**REQUIRED TASKS**.
**a)** Does each statement below agree with the Ape Cave article? Answer yes or no for each, and quote the words from the article that decide it.
(i) The Ape Cave was discovered by a troop of Scouts.
(ii) The Ape Cave is the third longest lava tube in North America.
(iii) The "upper cave" path is about a mile and a half long.
**b)** Answer these questions from the Ape Cave article, marking each answer to match its question:
(i) In what year did the battle in Ape Canyon take place?
(ii) What animals now dwell where molten rock used to flow?
(iii) After whom did the Scouts name the cave?
**c)** Could you carry on the Ape Cave article from the point where it stops?

**SUPPLIED PASSAGE**.
***

If you’re looking for some climbing, some slime and some Bigfoot lore, the recently-reopened Ape Cave at Mount St. Helens may be the sweet spot. The pitch-black cave provides a trek into where lava pulsated some 2,000 years ago.
If you’re lucky, you’ll spot a bat — or perhaps a Sasquatch. The Ape Cave, nearby Ape Canyon and the mountain as a whole are cloaked in the lore of Bigfoot, Sasquatch, the Apeman, or what some have called “hairy apes.”
To prepare for the excursion, spend the drive out to the National Volcanic Monument brushing up on the epic 1924 battle in Ape Canyon between a gold mining crew and a score of “hairy apes.” Kelso Resident Fred Beck recounts a key piece of Mount St. Helens’ Bigfoot history: the tense standoff between himself and the apparently angry creatures, one of which reaches into his cabin to take hold of an axe.
Find the story under “The Classics” at bigfootencounters.com.
Your trip may or may not include a violent Sasquatch encounter, but you’ll get your fair share of views, from the seraphic skylight where lush ferns drape into the barren cave, to the ancient lava fields now hosting blankets of moss and lichen. Pay attention to the lava rock below your feet, where ridges appear frozen mid-flow.
U.S. Forest Service rangers told The Chronicle this week that more of these lava tubes likely exist below the surface of the mountain. Deer mice and bats now dwell where molten rock used to flow.
When you descend into the darkness, take the “upper cave” path for a longer journey (about a mile and a half), which demands a bit of scrambling. And while you should keep your eyes on your footing, make sure to catch a glimpse of the glittery — and oftentimes slimy — ceiling. Lava stalactites punctuate the rocky walls, which transform from broad openings to small, watch-your-head crevices as you walk.
According to the U.S. Forest Service, the Ape Cave is the third longest lava tube in North America at 2.5 miles. It was discovered in 1947 by Lawrence Johnson, a logger, but was only explored a few years later by a troop of Scouts, who lowered themselves into the cave and named it after their sponsor, the St. Helens Apes.

***

**ENTRIES SHOWN**.
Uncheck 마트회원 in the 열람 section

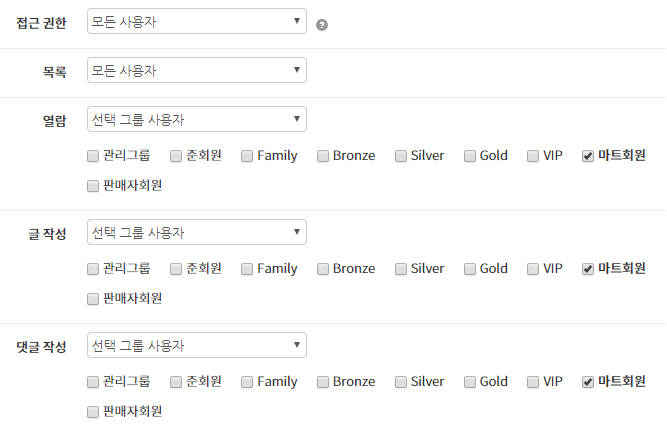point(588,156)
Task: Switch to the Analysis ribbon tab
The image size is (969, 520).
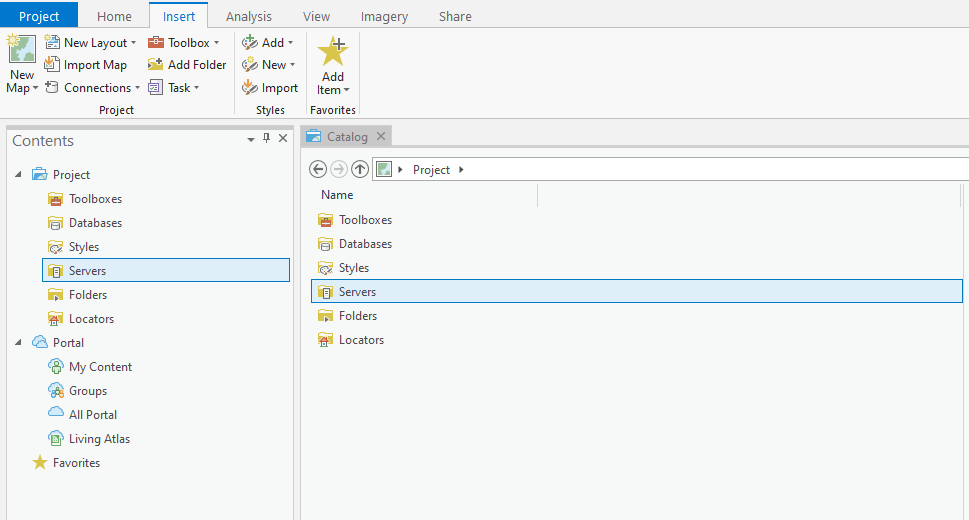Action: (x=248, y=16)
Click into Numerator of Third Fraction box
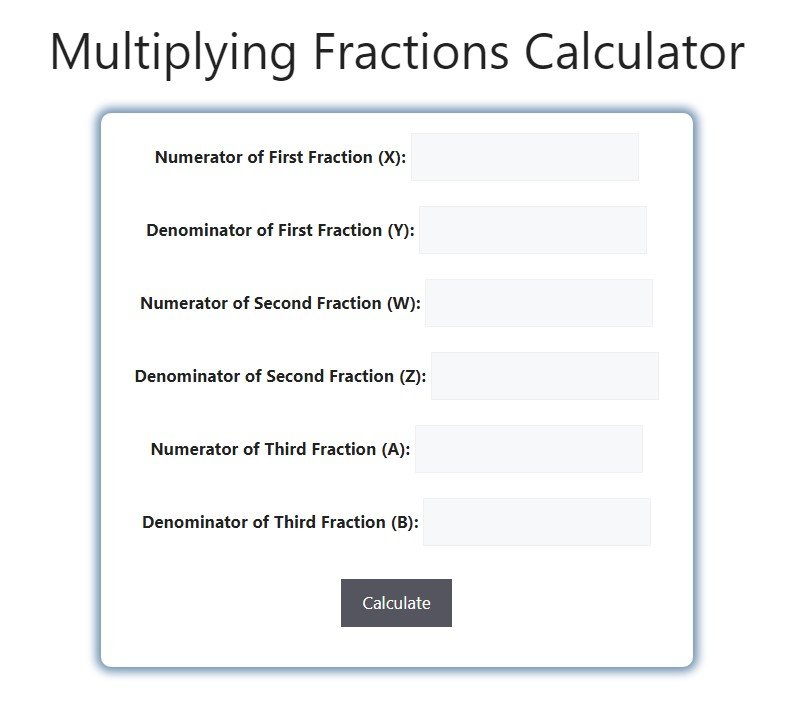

***

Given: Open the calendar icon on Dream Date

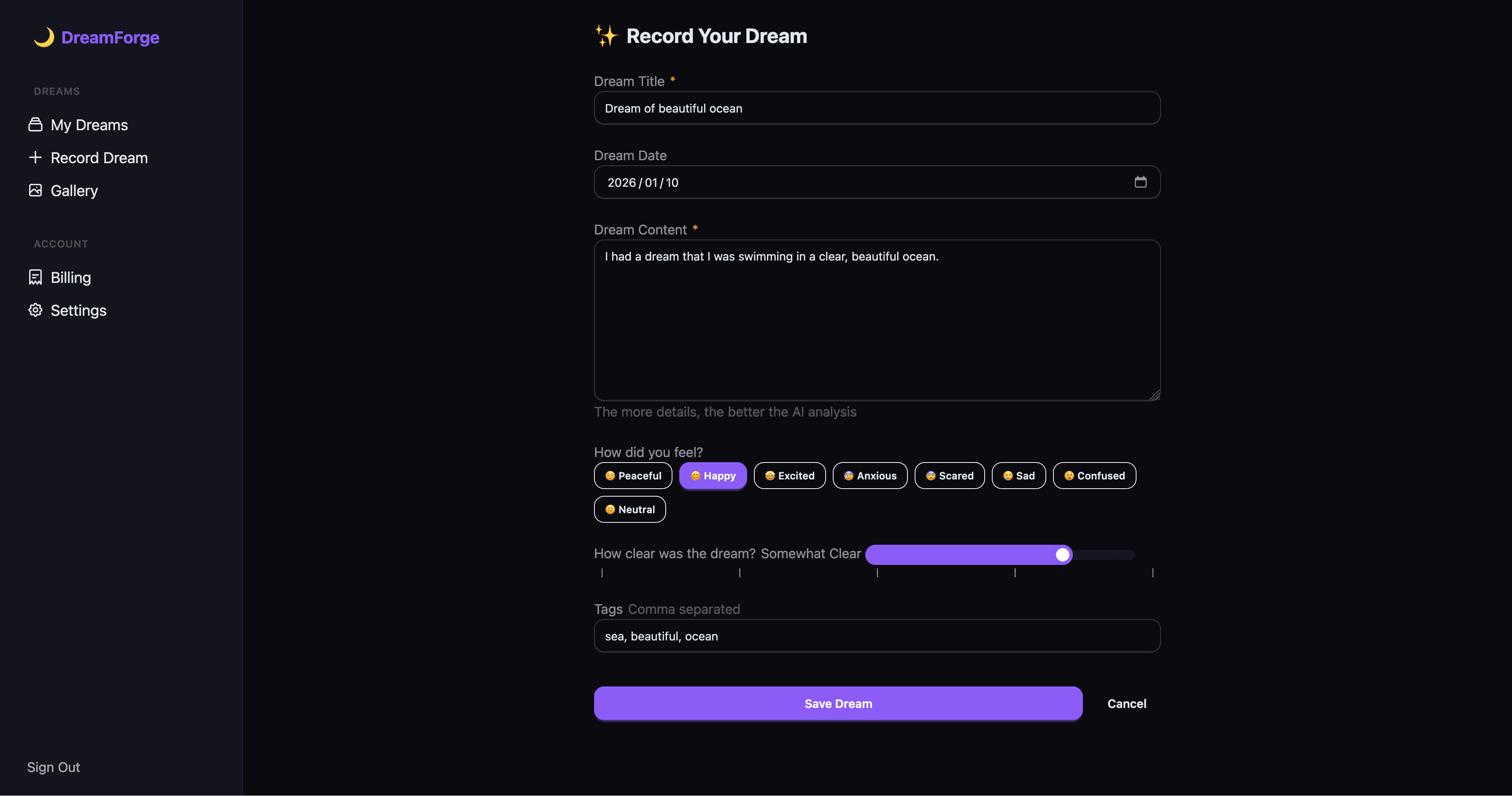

***

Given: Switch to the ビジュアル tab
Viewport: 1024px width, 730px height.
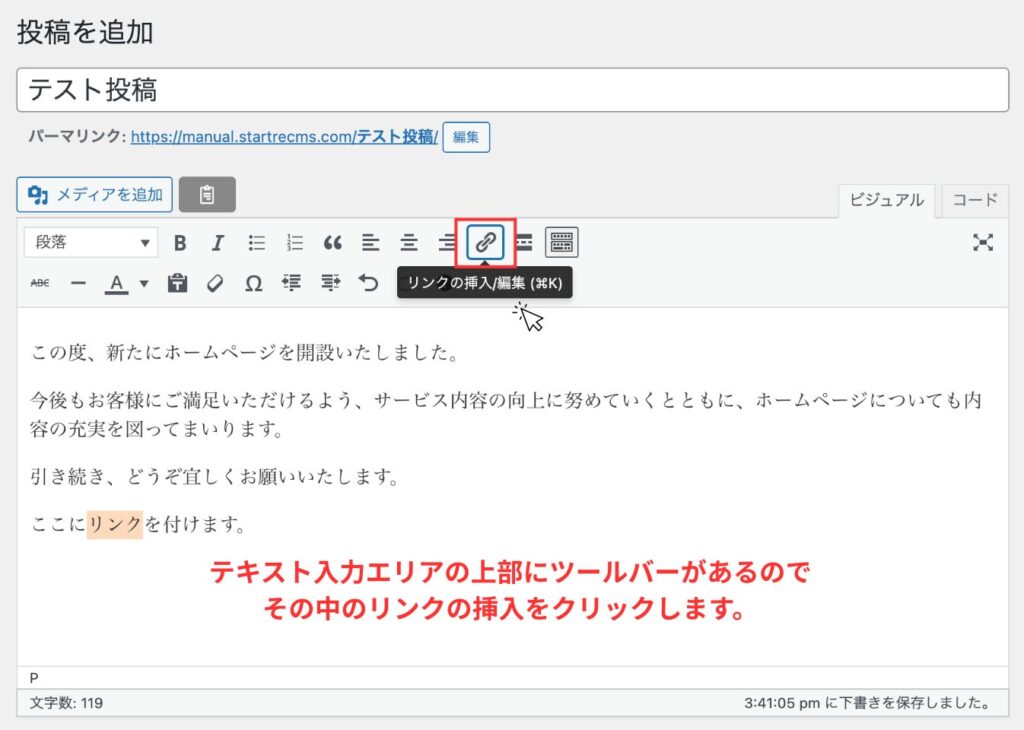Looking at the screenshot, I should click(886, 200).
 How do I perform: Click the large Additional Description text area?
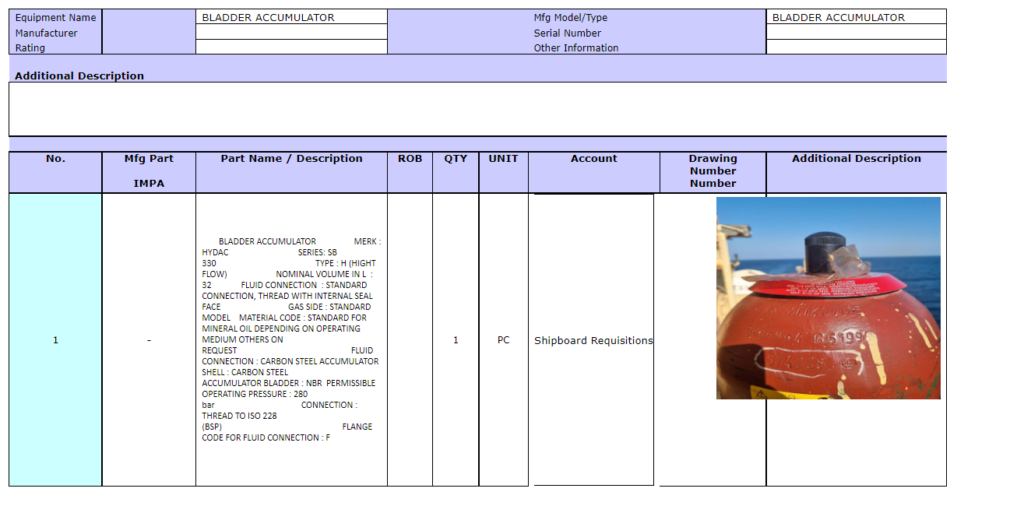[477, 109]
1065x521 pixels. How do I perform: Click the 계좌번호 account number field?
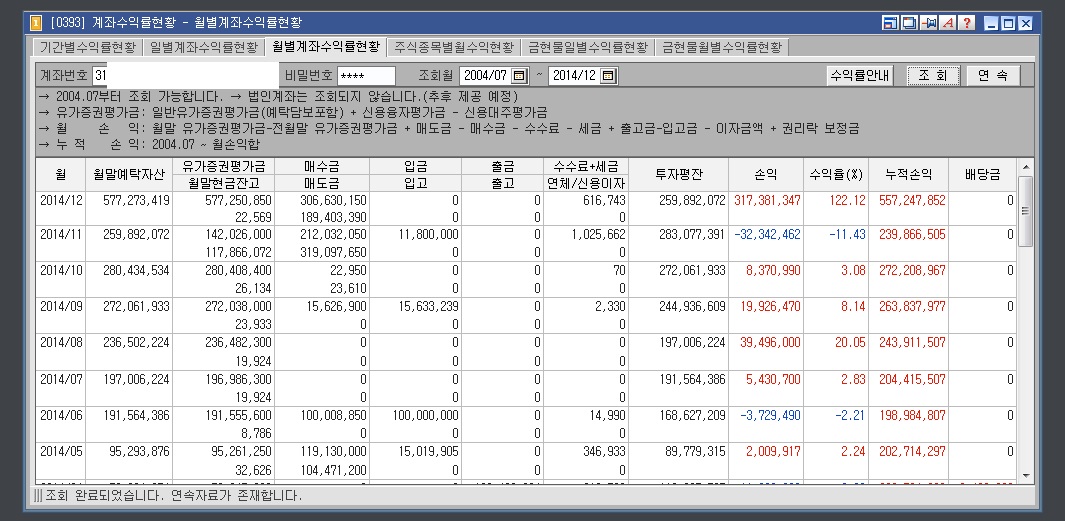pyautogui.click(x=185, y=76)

***

**TASK RESPONSES**.
**a)**
(i) No: "It was discovered in 1947 by Lawrence Johnson, a logger"
(ii) Yes: "the Ape Cave is the third longest lava tube in North America at 2.5 miles"
(iii) Yes: "take the “upper cave” path for a longer journey (about a mile and a half)"

**b)**
(i) 1924
(ii) Deer mice and bats
(iii) Their sponsor, the St. Helens Apes

**c)**
The genesis of the cave itself stems from a kind of eruption that was unusual for the Cascades: a basaltic eruption, which involves fluid lava. It’s the only known basaltic eruption of the volcano, and it sent lava pouring down the south side of the mountain.
On your way out, stop at the Trail of Two Forests, where a boardwalk trail meanders through a young forest situated on a mossy lava field.
Gaping holes and tubes show where trees once stood, until burning lava surrounded the trunks, making near-perfect casts that visitors can now climb into. One tunnel, formed by fallen trees encompassed in lava, provides a claustrophobic crawl space for the brave-hearted.
Rangers also told The Chronicle that a special, unmarked “Lake Cave” is situated behind the restrooms at the Trail of Two Forests. And while the interwebs claim the secret gem is real, reporters traversed several overgrown trails and were unsuccessful in finding it. Perhaps we had our leg pulled.
Be sure to reserve your spot at recreation.gov, and bring your coat and plenty of light sources.
To get to the Ape Cave from Interstate 5, take Exit 22 and turn left onto Dike Access Road. Continue onto old Pacific Highway and then take a slight left on East Scott Avenue. Take the second exit at the traffic circle onto Lewis River Road where you’ll travel for about 30 miles. Continue onto Road 90 before eventually turning onto National Forest Road 83. Take a left at National Forest Road 8303 and follow the signs to the cave.